Angel Wing diseases are the most common of the lot. Salt toxicosis can permanently cause wing deformity in birds by destroying muscle cells.
Similarly, paralysis in wings and legs can root out frequently in cases of salt toxicity.
4. Heart Failure
Heart failure occurs when unmetabolized salt causes blood to stiffen between blood vessels cutting short the oxygen supply to the heart.
Strokes have similar causes where the brain cells suffer damage due to unbalanced water and salt content and short oxygen supply to the brain.
6. Kidney and Liver Failure
This transpires due to being unable to metabolize the high amounts of salt out of the system, which drives them to overwork and ultimately fail.
The unmetabolized salt eventually clumps up, causing kidney stones that go unidentified in birds as they are comparatively tinier than other organisms.
Some of the milder symptoms include:
Identifying all these symptoms and diseases through observation of behavioral and eating patterns is possible.
However, preventing them succeeds in importance far more than the identification of symptoms.
How to Prevent Salt Toxicity in Birds?
After reviewing all the possible causes and symptoms of salt toxicosis, prevention is critical to saving a bird’s life.
But unfortunately, it might be the step that is forgotten by many despite its importance.
Here are the essential steps you can take to prevent salt toxicity:
- Bringing Awareness – It is the first step toward preventing salt poisoning as it is a topic that often goes undiscussed.
- Educating Friends and Family – It falls right under bringing Awareness to inform close ones about the potential dangers foods with excessive salt can cause in birds.

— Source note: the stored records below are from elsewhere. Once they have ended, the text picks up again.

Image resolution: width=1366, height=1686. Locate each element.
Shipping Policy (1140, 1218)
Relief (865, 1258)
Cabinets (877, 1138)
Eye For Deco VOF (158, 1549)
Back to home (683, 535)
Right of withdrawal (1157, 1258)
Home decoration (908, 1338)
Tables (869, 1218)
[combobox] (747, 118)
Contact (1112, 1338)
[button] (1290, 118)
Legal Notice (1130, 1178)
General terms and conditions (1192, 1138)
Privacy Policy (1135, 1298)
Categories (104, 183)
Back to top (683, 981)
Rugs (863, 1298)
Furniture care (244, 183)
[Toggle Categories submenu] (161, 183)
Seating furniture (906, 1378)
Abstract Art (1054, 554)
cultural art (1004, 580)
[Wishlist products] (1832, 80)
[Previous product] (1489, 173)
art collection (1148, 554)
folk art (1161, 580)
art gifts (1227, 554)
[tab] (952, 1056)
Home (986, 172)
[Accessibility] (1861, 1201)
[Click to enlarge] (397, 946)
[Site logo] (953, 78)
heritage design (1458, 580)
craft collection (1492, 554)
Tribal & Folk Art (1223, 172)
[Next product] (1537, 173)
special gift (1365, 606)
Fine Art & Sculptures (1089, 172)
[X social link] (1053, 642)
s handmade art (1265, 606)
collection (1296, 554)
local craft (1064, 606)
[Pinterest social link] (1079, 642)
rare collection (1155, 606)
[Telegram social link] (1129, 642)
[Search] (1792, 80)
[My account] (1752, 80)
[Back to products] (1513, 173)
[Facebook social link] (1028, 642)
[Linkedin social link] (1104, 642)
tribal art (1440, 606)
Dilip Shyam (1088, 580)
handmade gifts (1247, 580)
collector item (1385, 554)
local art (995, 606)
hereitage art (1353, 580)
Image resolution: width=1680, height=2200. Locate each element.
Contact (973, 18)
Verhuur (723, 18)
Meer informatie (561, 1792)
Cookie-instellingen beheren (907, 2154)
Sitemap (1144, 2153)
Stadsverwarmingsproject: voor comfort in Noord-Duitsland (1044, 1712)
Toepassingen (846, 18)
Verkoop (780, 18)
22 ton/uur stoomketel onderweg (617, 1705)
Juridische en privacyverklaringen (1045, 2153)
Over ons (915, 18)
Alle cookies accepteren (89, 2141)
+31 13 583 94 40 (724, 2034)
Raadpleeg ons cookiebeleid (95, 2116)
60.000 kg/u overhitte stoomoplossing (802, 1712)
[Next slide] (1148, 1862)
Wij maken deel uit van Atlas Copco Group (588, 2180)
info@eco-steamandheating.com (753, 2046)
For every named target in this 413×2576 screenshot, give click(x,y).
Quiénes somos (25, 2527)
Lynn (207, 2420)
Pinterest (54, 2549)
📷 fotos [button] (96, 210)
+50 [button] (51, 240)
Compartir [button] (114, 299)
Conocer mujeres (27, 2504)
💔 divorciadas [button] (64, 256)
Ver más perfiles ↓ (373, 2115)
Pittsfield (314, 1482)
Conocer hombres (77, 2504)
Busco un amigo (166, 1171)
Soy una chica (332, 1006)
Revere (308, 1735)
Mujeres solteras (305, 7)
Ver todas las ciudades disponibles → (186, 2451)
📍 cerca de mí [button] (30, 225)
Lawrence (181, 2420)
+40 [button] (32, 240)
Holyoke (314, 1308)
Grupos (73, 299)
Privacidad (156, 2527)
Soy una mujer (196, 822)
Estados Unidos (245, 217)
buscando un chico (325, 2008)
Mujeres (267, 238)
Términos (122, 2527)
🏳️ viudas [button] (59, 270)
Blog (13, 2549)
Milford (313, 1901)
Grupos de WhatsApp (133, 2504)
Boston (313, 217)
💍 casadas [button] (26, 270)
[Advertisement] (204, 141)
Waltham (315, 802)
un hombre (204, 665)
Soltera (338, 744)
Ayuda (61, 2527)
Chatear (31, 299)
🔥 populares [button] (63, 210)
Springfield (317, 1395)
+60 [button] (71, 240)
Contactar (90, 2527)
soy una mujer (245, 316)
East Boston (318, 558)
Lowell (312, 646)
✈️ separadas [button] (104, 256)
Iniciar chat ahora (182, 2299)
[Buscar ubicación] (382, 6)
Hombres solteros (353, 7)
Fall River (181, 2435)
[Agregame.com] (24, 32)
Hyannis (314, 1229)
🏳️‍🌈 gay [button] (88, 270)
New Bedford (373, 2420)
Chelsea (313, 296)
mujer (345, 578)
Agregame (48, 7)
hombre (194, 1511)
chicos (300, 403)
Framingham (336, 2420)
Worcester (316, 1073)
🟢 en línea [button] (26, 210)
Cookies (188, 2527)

- Keeping Human Food Out of Reach – It is also a vital step toward averting the dangers caused by high salt content in them.
- Training Birds to Avoid Human Foods – It should be part of your checklist when preventing salt poisoning.
These small steps can help avoid the many deadly disasters of salt toxicity.
Having all said, salt toxicosis is a rising cause of death in wild and poultry birds.
Since the love of feeding wild birds has been passed down through several generations, taking their health and best interests into consideration is the least you can do.
Although birds are likely to enjoy such activities, they are oblivious to how fatal diseases these can cause.
If you suspect a bird is suffering from salt toxicity, immediately reach out to a vet or health professional to subside the symptoms before they cause severe damage.